As a junior, though still practicing in all facets of the game, SchuettPelz-Rohl was busy putting together a perfect kicking campaign — 47-for-47 in extra point attempts, 6-for-6 in field goals and leading the state in touchbacks. This year, he's made 50 of 53 PAT's with another six field goals on six attempts, including a last-second game-winner against Mullen.
He has officially found his calling but has been determined to make himself a reliable asset to his teammates on more than just special teams.
"You work hard all through high school, and for me it was just a dream to go play your heart out for your team. To have that chance senior year, do anything you can and know there's 10 guys out there that are going to do anything they can for you, it's an incredible feeling," said SchuettPelz-Rohl, who has Division II schools offering and some Division I interest, as well. "I've just kind of let it all happen. I've always just wanted to know everything so that anyone can ask me for help on some things. It's set me up to be a leader."
His breakout game this year came against Boulder, a five-catch, 141-yard outing with two touchdowns. Just three weeks later against Columbine, SchuettPelz-Rohl registered 12 tackles in the team's only setback of the season. His season totals included 31 catches for 462 yards and 43 total tackles to go along with two interceptions, a caused fumble, two fumble recoveries and a blocked field goal.

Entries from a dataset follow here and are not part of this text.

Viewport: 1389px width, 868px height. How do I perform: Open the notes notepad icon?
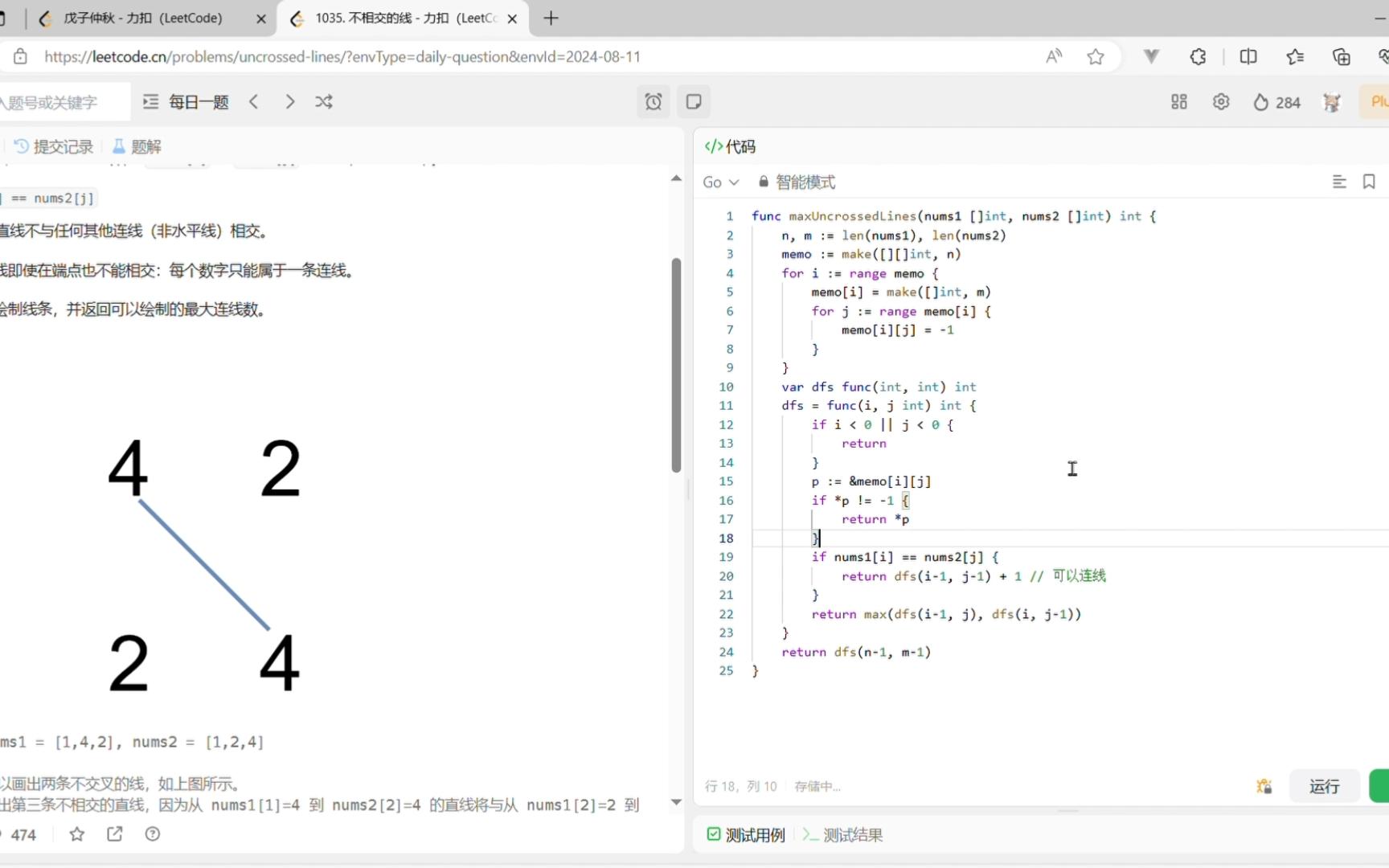pos(694,101)
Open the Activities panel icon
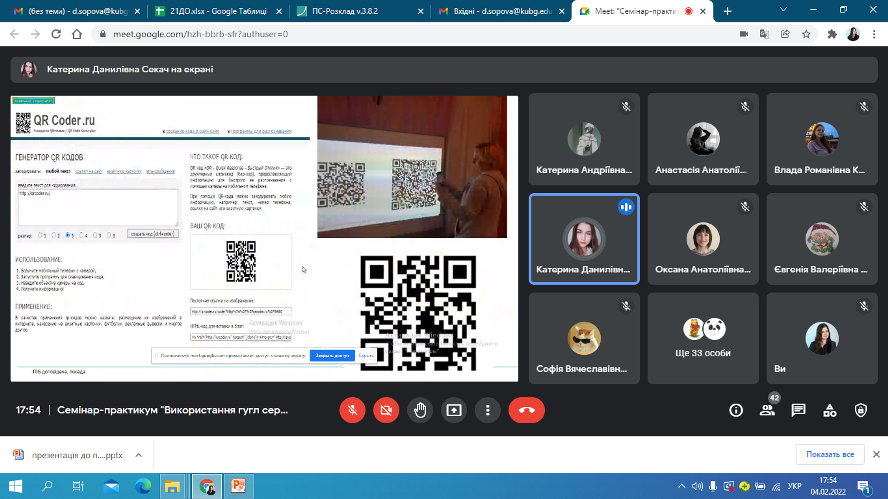The width and height of the screenshot is (888, 499). pyautogui.click(x=829, y=410)
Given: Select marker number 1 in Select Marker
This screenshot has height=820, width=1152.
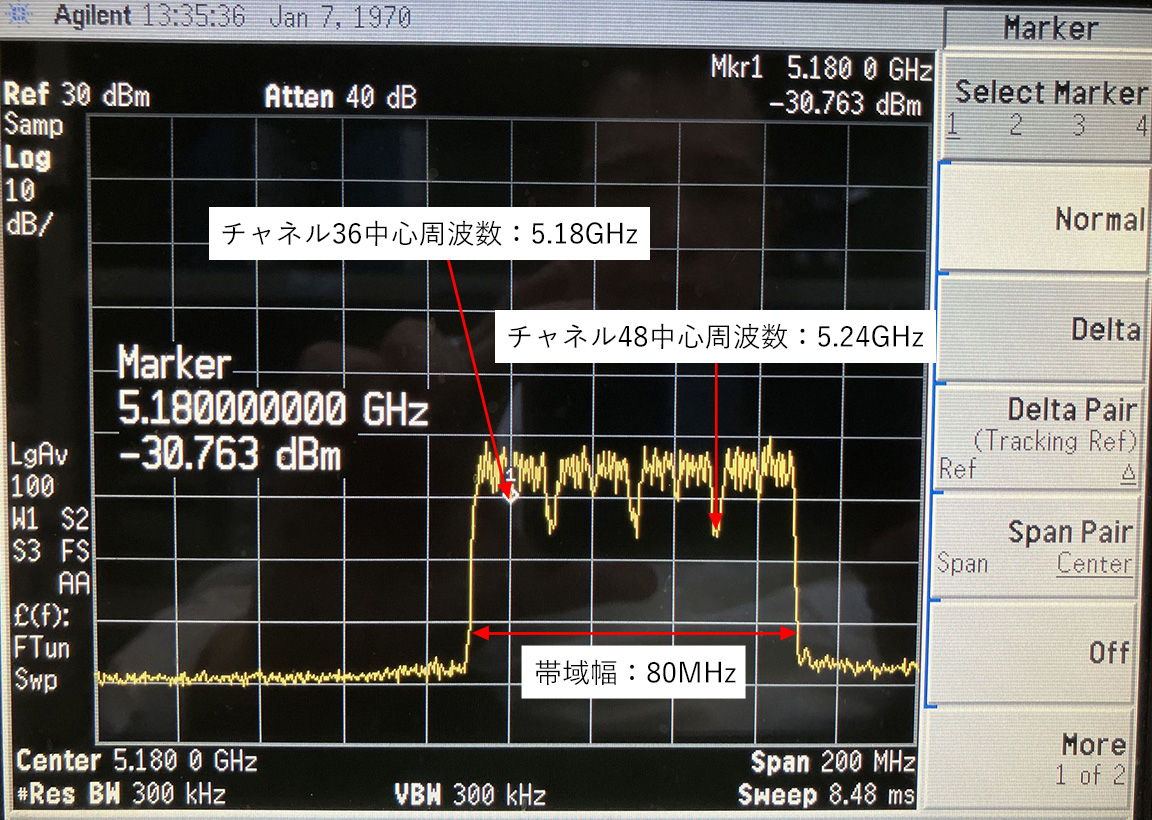Looking at the screenshot, I should pyautogui.click(x=953, y=126).
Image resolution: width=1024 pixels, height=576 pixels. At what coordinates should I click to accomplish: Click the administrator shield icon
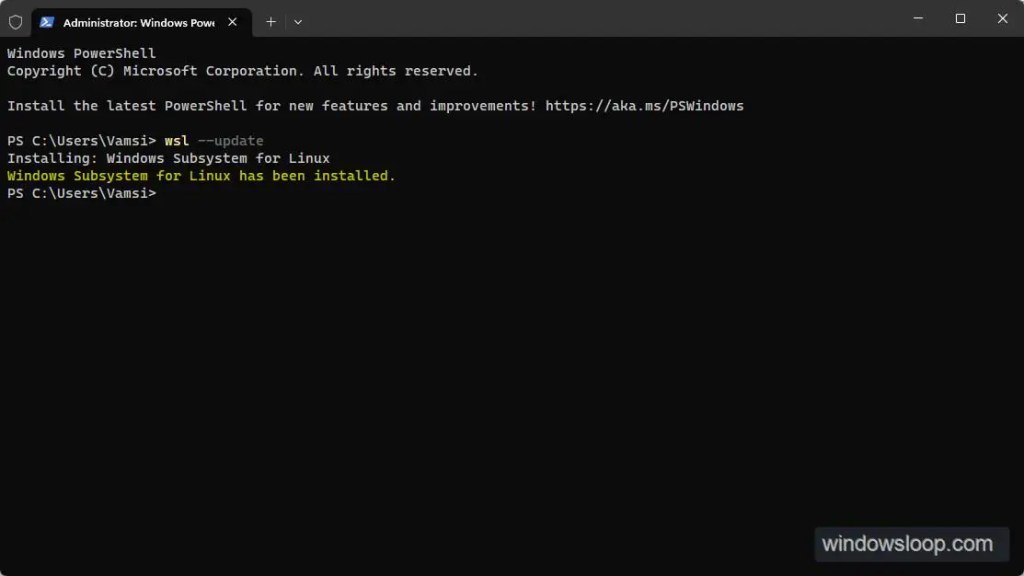point(15,21)
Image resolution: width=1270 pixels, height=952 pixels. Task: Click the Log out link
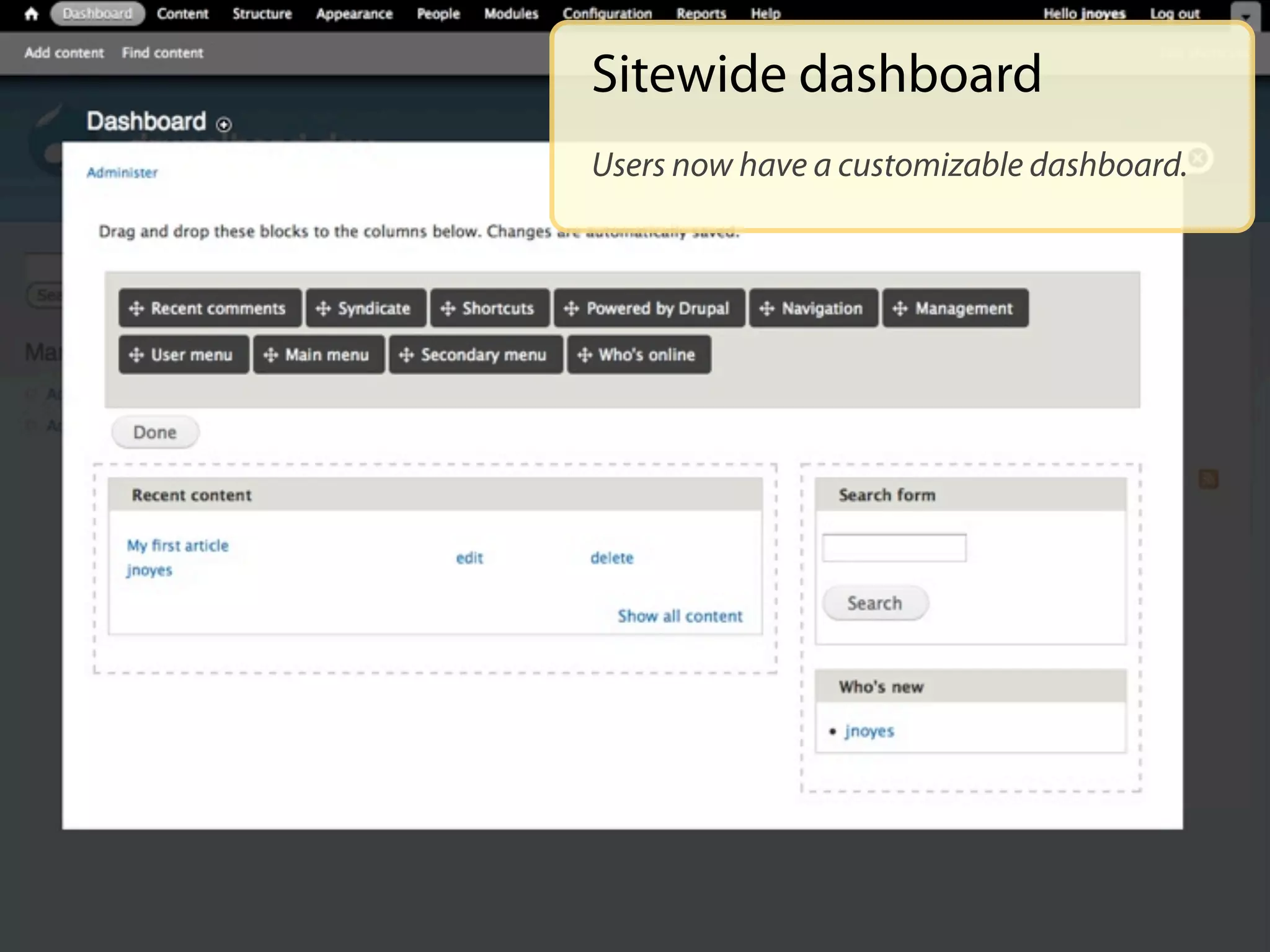pyautogui.click(x=1175, y=14)
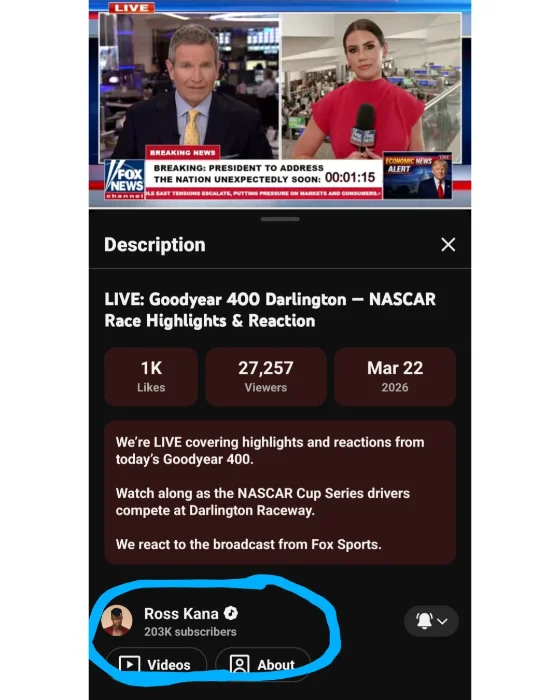Click the bell notification icon
The width and height of the screenshot is (560, 700).
click(424, 621)
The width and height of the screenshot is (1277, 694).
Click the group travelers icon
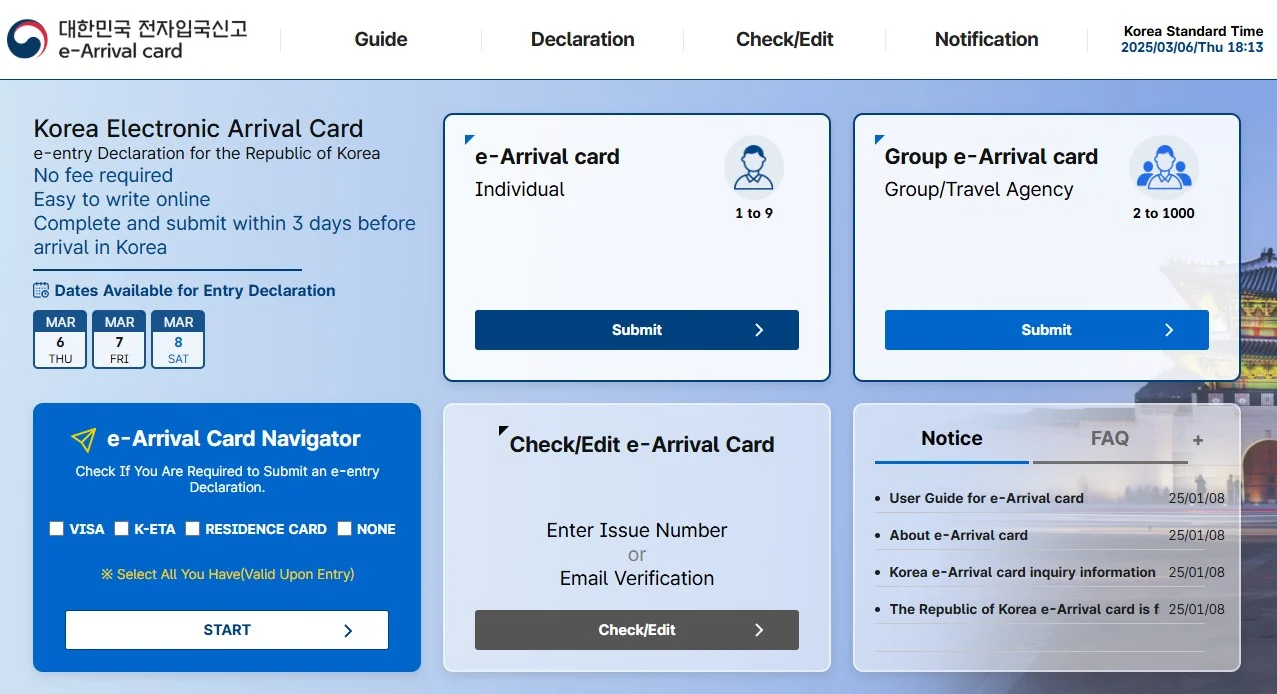click(1163, 165)
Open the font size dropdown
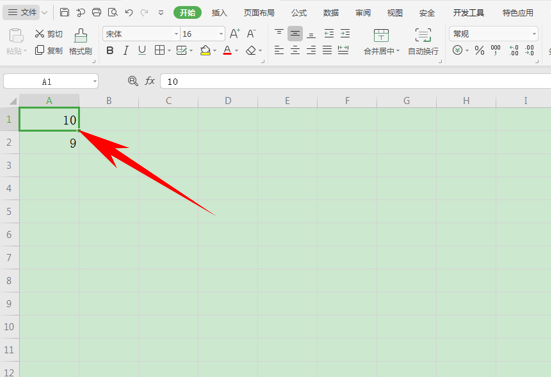The width and height of the screenshot is (551, 377). [221, 34]
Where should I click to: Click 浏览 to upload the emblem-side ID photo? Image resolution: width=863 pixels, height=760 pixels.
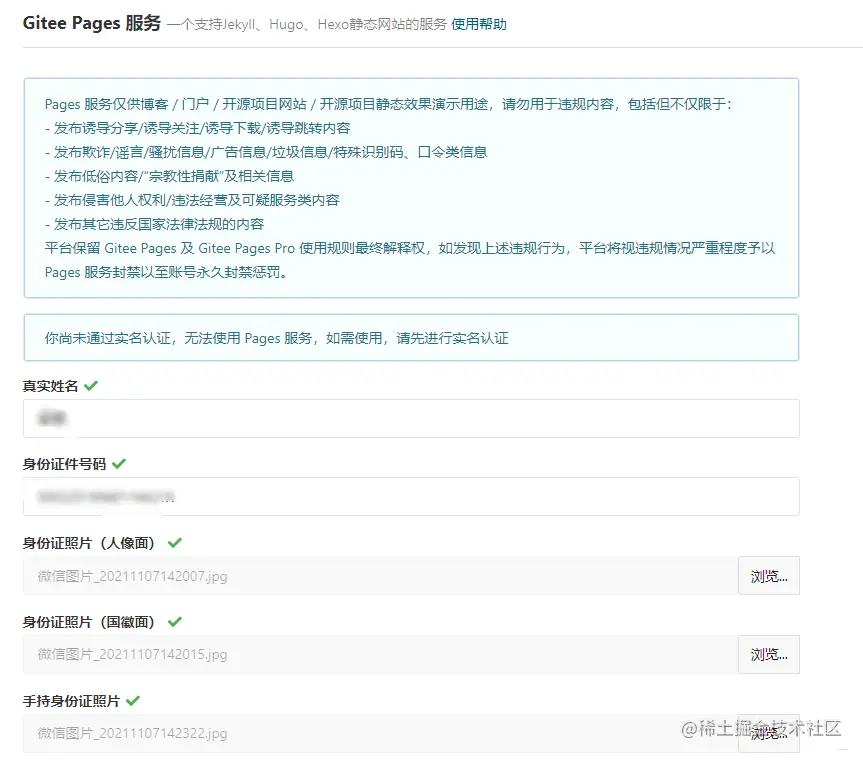point(768,655)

He's also boomed nine punts for a 60-yard average — and he just picked up that aspect of the game this year.
Again, what can't he do?
Scoring touchdowns is Fairview's priority against Pomona — it is going to need every point to beat the two-time defending state finalists. But there's no doubt SchuettPelz-Rohl will be an impact player on Friday, even if it comes down to negating the Panthers return game with touchbacks.
"The teams that we're playing right now, everybody has an elite returner if not two back there, and if you can make them go 80 that's a tremendous weapon," McCartney said. "You just don't want to ever see one of those dangerous guys with the ball."